THE TASK: Using the listing below, give again exactly the lines from the line with "Given: Click the" to the line with "The width and height of the screenshot is (1168, 687).", inclusive, without the pictures.

SOURCE MATERIAL:
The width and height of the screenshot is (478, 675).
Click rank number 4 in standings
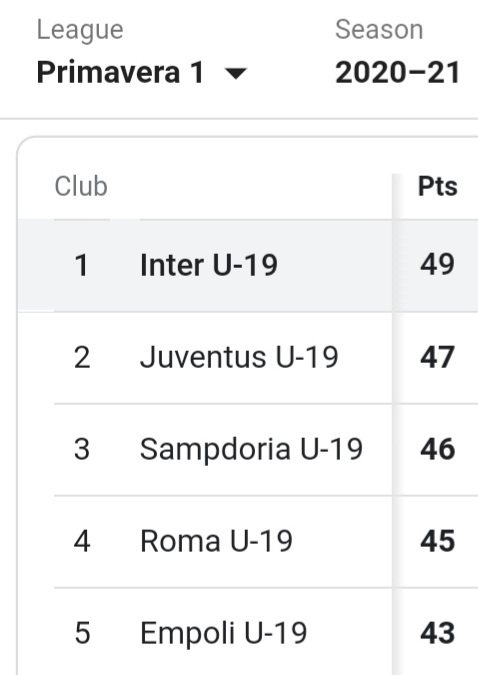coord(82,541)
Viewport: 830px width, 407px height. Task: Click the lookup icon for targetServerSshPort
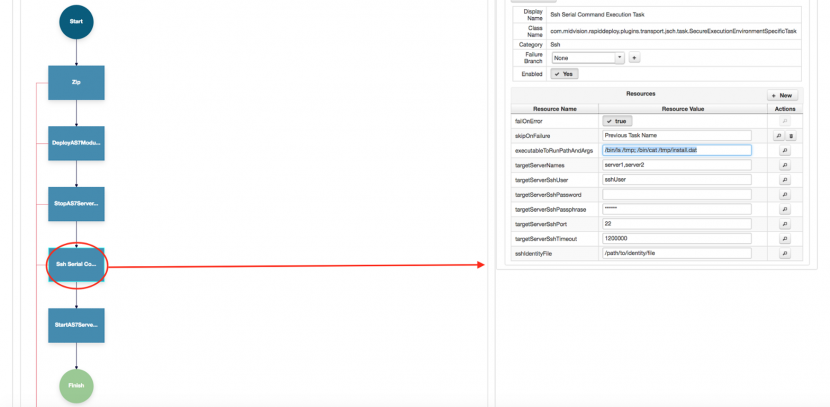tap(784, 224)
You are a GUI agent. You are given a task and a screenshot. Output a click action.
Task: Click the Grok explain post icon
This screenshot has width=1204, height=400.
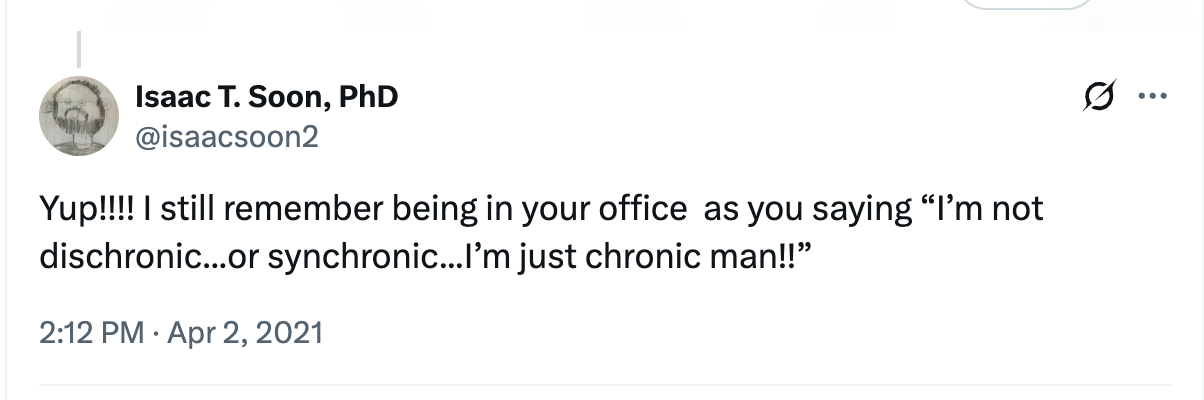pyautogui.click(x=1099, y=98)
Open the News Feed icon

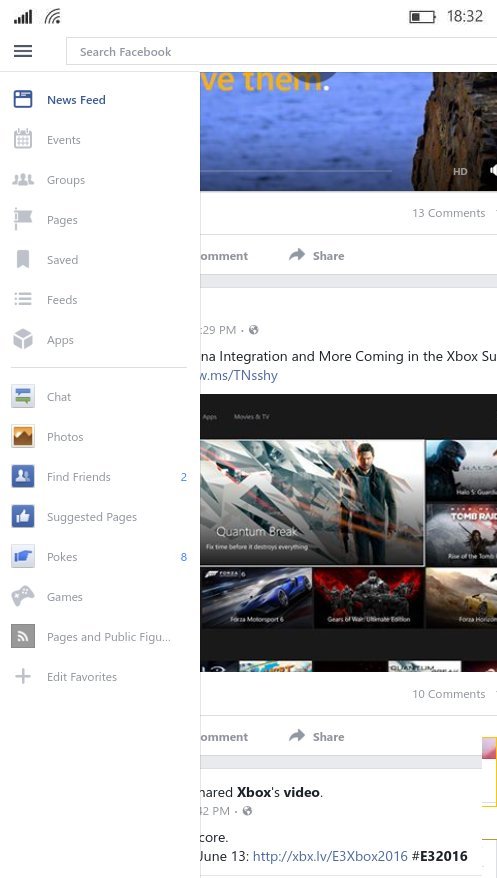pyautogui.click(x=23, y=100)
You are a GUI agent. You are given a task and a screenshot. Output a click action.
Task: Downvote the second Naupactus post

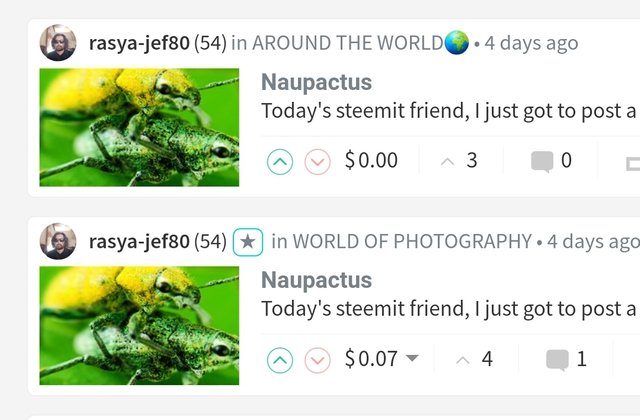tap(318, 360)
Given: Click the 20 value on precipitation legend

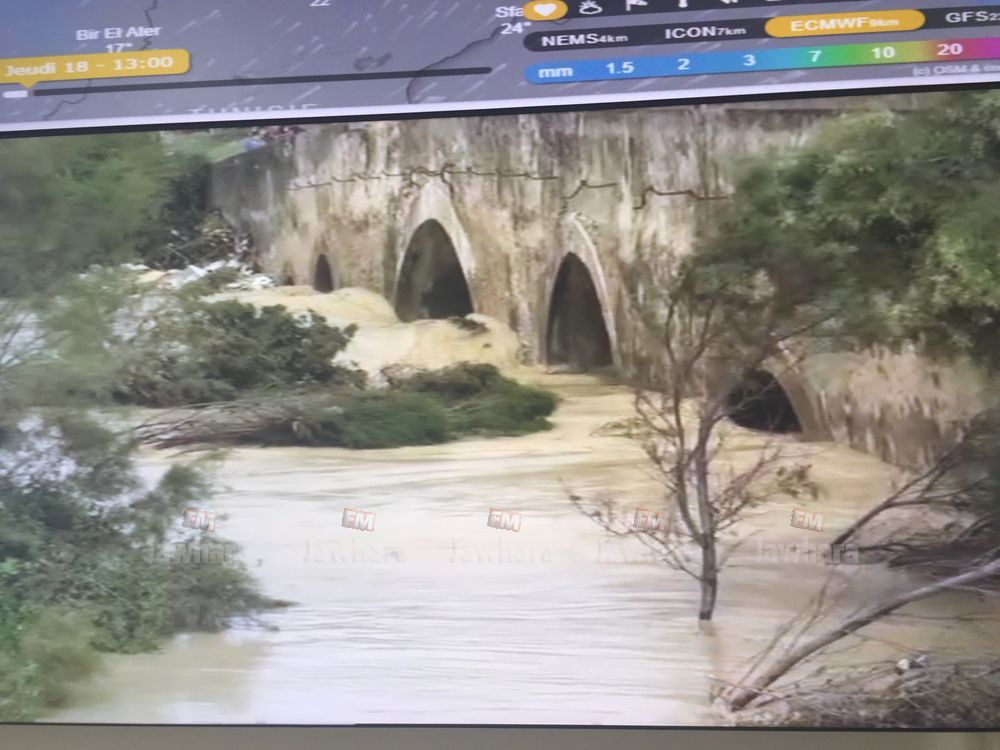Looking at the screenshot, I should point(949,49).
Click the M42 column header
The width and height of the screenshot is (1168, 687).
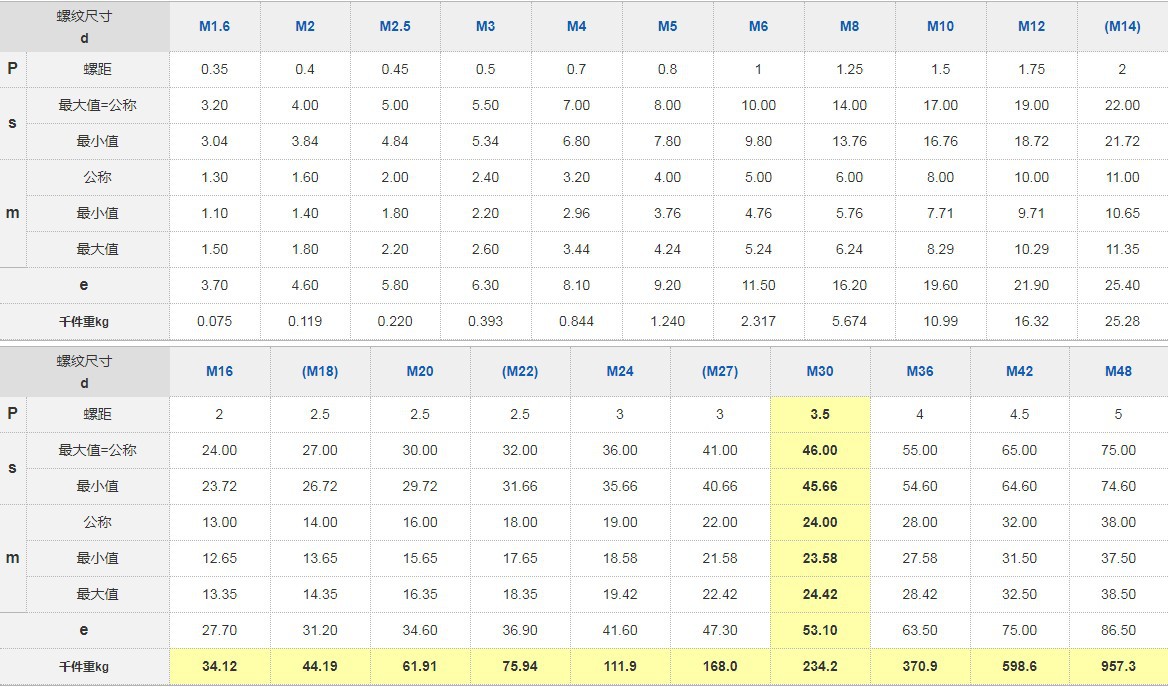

--

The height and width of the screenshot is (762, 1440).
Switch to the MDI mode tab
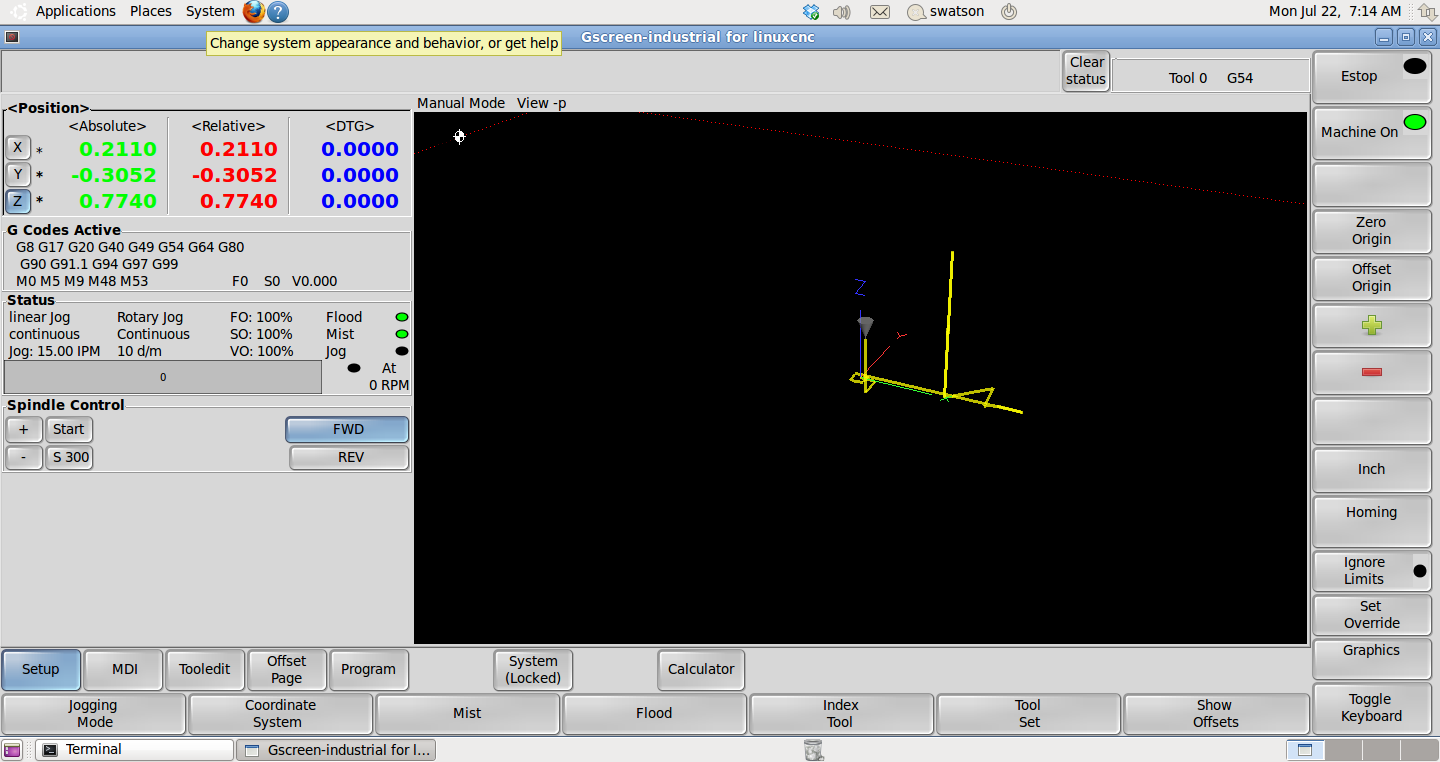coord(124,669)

OUTPUT BELOW:
Given: Click the 20 value on precipitation legend

Looking at the screenshot, I should point(949,49).
Click the M42 column header
The width and height of the screenshot is (1168, 687).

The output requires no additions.